Word for word, set down every record that appears below.

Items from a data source
■ ■ ■
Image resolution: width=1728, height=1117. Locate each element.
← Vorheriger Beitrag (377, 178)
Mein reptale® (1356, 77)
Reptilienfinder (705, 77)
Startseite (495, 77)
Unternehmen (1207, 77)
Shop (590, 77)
■ ■ ■
* **OUTPUT OF THE EXERCISE**
Image resolution: width=1728, height=1117. Locate each element.
← Vorheriger Beitrag (377, 178)
Mein reptale® (1356, 77)
Reptilienfinder (705, 77)
Startseite (495, 77)
Unternehmen (1207, 77)
Shop (590, 77)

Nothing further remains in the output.